> _REQUIRED ACTION_
Copy all lines below containing "bell".

Stored data:
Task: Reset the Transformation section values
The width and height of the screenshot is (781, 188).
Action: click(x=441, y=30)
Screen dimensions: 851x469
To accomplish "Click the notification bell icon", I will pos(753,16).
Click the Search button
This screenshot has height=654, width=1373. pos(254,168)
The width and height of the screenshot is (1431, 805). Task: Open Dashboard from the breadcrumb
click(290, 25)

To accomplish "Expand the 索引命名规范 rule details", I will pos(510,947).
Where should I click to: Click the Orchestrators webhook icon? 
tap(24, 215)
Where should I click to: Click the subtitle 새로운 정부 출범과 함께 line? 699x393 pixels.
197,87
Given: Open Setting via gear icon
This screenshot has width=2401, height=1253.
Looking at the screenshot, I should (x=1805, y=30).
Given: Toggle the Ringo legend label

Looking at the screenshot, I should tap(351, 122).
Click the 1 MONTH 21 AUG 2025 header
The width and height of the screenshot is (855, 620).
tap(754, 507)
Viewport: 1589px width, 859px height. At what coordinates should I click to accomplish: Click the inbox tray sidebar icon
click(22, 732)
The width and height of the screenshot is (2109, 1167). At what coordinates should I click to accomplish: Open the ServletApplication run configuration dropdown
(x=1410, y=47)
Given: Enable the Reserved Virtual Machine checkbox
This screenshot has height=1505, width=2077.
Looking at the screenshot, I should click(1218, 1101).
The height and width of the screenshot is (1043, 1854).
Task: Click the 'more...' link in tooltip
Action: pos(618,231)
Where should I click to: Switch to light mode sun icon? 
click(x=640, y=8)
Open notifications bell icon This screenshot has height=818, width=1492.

> _EXERCISE RESPONSE_
To accomplish "Click the notification bell icon", I will pos(753,16).
Open notifications bell icon This screenshot has height=818, width=1492.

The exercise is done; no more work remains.